**Exercise goal**: Copy out every one of the entries below word for word, with nothing added or left out.

◇ ◇ ◇ ◇ ◇

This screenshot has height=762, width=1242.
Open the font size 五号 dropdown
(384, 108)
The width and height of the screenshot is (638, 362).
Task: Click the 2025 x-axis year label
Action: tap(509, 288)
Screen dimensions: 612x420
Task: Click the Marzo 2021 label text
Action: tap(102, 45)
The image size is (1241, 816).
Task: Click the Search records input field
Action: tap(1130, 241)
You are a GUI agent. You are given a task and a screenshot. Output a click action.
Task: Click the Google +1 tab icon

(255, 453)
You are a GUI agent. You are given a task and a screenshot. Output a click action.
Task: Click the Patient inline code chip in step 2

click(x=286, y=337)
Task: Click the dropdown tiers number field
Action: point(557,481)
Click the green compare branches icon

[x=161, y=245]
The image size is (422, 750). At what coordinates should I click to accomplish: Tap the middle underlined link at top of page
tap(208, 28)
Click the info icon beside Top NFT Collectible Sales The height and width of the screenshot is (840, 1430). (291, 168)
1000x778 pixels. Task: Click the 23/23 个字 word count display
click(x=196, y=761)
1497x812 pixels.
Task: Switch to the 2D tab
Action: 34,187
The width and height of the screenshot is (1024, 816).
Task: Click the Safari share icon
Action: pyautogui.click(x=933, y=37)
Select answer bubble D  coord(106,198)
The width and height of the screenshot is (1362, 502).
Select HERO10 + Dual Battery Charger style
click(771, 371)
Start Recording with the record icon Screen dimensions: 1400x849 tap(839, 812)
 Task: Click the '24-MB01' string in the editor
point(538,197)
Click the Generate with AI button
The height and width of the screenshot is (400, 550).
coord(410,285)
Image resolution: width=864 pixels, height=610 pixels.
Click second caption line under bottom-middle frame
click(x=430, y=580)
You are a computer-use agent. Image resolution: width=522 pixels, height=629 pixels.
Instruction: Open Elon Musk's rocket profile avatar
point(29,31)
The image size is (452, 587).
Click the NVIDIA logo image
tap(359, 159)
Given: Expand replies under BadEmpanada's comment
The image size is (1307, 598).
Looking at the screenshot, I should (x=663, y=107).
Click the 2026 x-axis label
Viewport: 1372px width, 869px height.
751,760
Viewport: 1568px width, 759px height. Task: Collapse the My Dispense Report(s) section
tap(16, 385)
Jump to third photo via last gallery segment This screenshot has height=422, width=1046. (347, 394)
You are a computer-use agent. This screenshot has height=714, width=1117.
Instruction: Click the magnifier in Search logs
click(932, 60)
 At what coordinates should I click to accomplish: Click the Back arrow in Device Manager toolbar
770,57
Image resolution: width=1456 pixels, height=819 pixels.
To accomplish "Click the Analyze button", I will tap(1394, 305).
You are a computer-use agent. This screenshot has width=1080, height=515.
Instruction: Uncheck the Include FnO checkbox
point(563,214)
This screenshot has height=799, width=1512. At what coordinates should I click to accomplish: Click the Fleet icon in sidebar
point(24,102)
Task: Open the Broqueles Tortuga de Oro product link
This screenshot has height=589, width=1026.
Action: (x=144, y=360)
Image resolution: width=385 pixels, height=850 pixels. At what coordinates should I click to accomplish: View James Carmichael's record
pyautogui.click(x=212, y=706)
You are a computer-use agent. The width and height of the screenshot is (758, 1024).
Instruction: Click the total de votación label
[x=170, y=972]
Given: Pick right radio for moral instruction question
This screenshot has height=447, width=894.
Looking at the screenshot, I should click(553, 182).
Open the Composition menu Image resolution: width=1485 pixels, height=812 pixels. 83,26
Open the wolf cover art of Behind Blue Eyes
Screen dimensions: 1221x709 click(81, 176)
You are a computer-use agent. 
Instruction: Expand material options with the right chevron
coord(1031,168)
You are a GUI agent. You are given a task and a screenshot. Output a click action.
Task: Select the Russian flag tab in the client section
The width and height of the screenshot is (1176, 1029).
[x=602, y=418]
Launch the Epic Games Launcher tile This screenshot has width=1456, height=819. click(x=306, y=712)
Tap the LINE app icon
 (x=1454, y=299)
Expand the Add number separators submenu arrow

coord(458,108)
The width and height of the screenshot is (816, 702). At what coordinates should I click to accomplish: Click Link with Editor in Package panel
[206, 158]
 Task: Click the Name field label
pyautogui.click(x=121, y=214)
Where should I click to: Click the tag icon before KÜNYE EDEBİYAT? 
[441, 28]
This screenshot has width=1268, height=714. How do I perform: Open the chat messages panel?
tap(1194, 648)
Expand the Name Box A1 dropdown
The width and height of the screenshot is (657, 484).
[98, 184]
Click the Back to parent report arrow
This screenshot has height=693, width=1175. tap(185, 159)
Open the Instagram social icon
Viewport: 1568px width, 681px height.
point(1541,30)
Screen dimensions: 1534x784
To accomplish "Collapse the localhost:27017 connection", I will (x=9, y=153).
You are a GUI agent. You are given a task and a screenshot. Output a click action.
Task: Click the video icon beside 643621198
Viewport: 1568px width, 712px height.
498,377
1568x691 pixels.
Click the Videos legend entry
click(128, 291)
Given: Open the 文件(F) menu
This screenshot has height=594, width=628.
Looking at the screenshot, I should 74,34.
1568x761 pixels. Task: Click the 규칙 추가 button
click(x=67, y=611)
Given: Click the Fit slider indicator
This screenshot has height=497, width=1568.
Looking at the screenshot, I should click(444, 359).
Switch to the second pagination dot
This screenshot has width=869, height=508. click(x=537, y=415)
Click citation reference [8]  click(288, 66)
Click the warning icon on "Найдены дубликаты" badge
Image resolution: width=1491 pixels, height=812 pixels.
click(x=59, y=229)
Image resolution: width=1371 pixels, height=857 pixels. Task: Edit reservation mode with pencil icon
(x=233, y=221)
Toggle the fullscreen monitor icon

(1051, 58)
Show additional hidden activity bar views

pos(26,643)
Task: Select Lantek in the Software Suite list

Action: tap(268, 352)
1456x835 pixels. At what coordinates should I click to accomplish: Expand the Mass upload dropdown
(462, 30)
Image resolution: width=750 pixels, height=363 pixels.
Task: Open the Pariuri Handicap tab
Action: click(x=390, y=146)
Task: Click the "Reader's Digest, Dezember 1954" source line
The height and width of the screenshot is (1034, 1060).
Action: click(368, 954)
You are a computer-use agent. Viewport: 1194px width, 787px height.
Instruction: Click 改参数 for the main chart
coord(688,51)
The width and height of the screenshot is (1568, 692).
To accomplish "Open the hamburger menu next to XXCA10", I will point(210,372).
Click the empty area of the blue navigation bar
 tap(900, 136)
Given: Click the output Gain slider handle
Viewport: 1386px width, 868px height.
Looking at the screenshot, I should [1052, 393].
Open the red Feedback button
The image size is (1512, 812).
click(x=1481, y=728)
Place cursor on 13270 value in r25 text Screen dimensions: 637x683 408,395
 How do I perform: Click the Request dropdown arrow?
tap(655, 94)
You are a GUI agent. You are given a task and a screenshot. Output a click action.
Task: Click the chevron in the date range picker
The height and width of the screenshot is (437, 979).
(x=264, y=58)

◇ ◇ ◇ ◇ ◇

**Complete output**:
This screenshot has height=762, width=1242.
Open the font size 五号 dropdown
(384, 108)
The width and height of the screenshot is (638, 362).
Task: Click the 2025 x-axis year label
Action: tap(509, 288)
Screen dimensions: 612x420
Task: Click the Marzo 2021 label text
Action: tap(102, 45)
The image size is (1241, 816).
Task: Click the Search records input field
Action: tap(1130, 241)
You are a GUI agent. You are given a task and a screenshot. Output a click action.
Task: Click the Google +1 tab icon

(255, 453)
You are a GUI agent. You are given a task and a screenshot. Output a click action.
Task: Click the Patient inline code chip in step 2

click(x=286, y=337)
Task: Click the dropdown tiers number field
Action: point(557,481)
Click the green compare branches icon

[x=161, y=245]
The image size is (422, 750). At what coordinates should I click to accomplish: Tap the middle underlined link at top of page
tap(208, 28)
Click the info icon beside Top NFT Collectible Sales The height and width of the screenshot is (840, 1430). (291, 168)
1000x778 pixels. Task: Click the 23/23 个字 word count display
click(x=196, y=761)
1497x812 pixels.
Task: Switch to the 2D tab
Action: 34,187
The width and height of the screenshot is (1024, 816).
Task: Click the Safari share icon
Action: pyautogui.click(x=933, y=37)
Select answer bubble D  coord(106,198)
The width and height of the screenshot is (1362, 502).
Select HERO10 + Dual Battery Charger style
click(771, 371)
Start Recording with the record icon Screen dimensions: 1400x849 tap(839, 812)
 Task: Click the '24-MB01' string in the editor
point(538,197)
Click the Generate with AI button
The height and width of the screenshot is (400, 550).
coord(410,285)
Image resolution: width=864 pixels, height=610 pixels.
Click second caption line under bottom-middle frame
click(x=430, y=580)
You are a computer-use agent. Image resolution: width=522 pixels, height=629 pixels.
Instruction: Open Elon Musk's rocket profile avatar
point(29,31)
The image size is (452, 587).
Click the NVIDIA logo image
tap(359, 159)
Given: Expand replies under BadEmpanada's comment
The image size is (1307, 598).
Looking at the screenshot, I should (x=663, y=107).
Click the 2026 x-axis label
Viewport: 1372px width, 869px height.
751,760
Viewport: 1568px width, 759px height. Task: Collapse the My Dispense Report(s) section
tap(16, 385)
Jump to third photo via last gallery segment This screenshot has height=422, width=1046. (347, 394)
You are a computer-use agent. This screenshot has height=714, width=1117.
Instruction: Click the magnifier in Search logs
click(932, 60)
 At what coordinates should I click to accomplish: Click the Back arrow in Device Manager toolbar
770,57
Image resolution: width=1456 pixels, height=819 pixels.
To accomplish "Click the Analyze button", I will tap(1394, 305).
You are a computer-use agent. This screenshot has width=1080, height=515.
Instruction: Uncheck the Include FnO checkbox
point(563,214)
This screenshot has height=799, width=1512. At what coordinates should I click to accomplish: Click the Fleet icon in sidebar
point(24,102)
Task: Open the Broqueles Tortuga de Oro product link
This screenshot has height=589, width=1026.
Action: (x=144, y=360)
Image resolution: width=385 pixels, height=850 pixels. At what coordinates should I click to accomplish: View James Carmichael's record
pyautogui.click(x=212, y=706)
You are a computer-use agent. The width and height of the screenshot is (758, 1024).
Instruction: Click the total de votación label
[x=170, y=972]
Given: Pick right radio for moral instruction question
This screenshot has height=447, width=894.
Looking at the screenshot, I should click(553, 182).
Open the Composition menu Image resolution: width=1485 pixels, height=812 pixels. 83,26
Open the wolf cover art of Behind Blue Eyes
Screen dimensions: 1221x709 click(81, 176)
You are a computer-use agent. 
Instruction: Expand material options with the right chevron
coord(1031,168)
You are a GUI agent. You are given a task and a screenshot. Output a click action.
Task: Select the Russian flag tab in the client section
The width and height of the screenshot is (1176, 1029).
[x=602, y=418]
Launch the Epic Games Launcher tile This screenshot has width=1456, height=819. click(x=306, y=712)
Tap the LINE app icon
 (x=1454, y=299)
Expand the Add number separators submenu arrow

coord(458,108)
The width and height of the screenshot is (816, 702). At what coordinates should I click to accomplish: Click Link with Editor in Package panel
[206, 158]
 Task: Click the Name field label
pyautogui.click(x=121, y=214)
Where should I click to: Click the tag icon before KÜNYE EDEBİYAT? 
[441, 28]
This screenshot has width=1268, height=714. How do I perform: Open the chat messages panel?
tap(1194, 648)
Expand the Name Box A1 dropdown
The width and height of the screenshot is (657, 484).
[98, 184]
Click the Back to parent report arrow
This screenshot has height=693, width=1175. tap(185, 159)
Open the Instagram social icon
Viewport: 1568px width, 681px height.
point(1541,30)
Screen dimensions: 1534x784
To accomplish "Collapse the localhost:27017 connection", I will (x=9, y=153).
You are a GUI agent. You are given a task and a screenshot. Output a click action.
Task: Click the video icon beside 643621198
Viewport: 1568px width, 712px height.
498,377
1568x691 pixels.
Click the Videos legend entry
click(128, 291)
Given: Open the 文件(F) menu
This screenshot has height=594, width=628.
Looking at the screenshot, I should 74,34.
1568x761 pixels. Task: Click the 규칙 추가 button
click(x=67, y=611)
Given: Click the Fit slider indicator
This screenshot has height=497, width=1568.
Looking at the screenshot, I should click(444, 359).
Switch to the second pagination dot
This screenshot has width=869, height=508. click(x=537, y=415)
Click citation reference [8]  click(288, 66)
Click the warning icon on "Найдены дубликаты" badge
Image resolution: width=1491 pixels, height=812 pixels.
click(x=59, y=229)
Image resolution: width=1371 pixels, height=857 pixels. Task: Edit reservation mode with pencil icon
(x=233, y=221)
Toggle the fullscreen monitor icon

(1051, 58)
Show additional hidden activity bar views

pos(26,643)
Task: Select Lantek in the Software Suite list

Action: tap(268, 352)
1456x835 pixels. At what coordinates should I click to accomplish: Expand the Mass upload dropdown
(462, 30)
Image resolution: width=750 pixels, height=363 pixels.
Task: Open the Pariuri Handicap tab
Action: click(x=390, y=146)
Task: Click the "Reader's Digest, Dezember 1954" source line
The height and width of the screenshot is (1034, 1060).
Action: click(368, 954)
You are a computer-use agent. Viewport: 1194px width, 787px height.
Instruction: Click 改参数 for the main chart
coord(688,51)
The width and height of the screenshot is (1568, 692).
To accomplish "Open the hamburger menu next to XXCA10", I will point(210,372).
Click the empty area of the blue navigation bar
 tap(900, 136)
Given: Click the output Gain slider handle
Viewport: 1386px width, 868px height.
Looking at the screenshot, I should [1052, 393].
Open the red Feedback button
The image size is (1512, 812).
click(x=1481, y=728)
Place cursor on 13270 value in r25 text Screen dimensions: 637x683 408,395
 How do I perform: Click the Request dropdown arrow?
tap(655, 94)
You are a GUI agent. You are given a task and a screenshot. Output a click action.
Task: Click the chevron in the date range picker
The height and width of the screenshot is (437, 979).
(x=264, y=58)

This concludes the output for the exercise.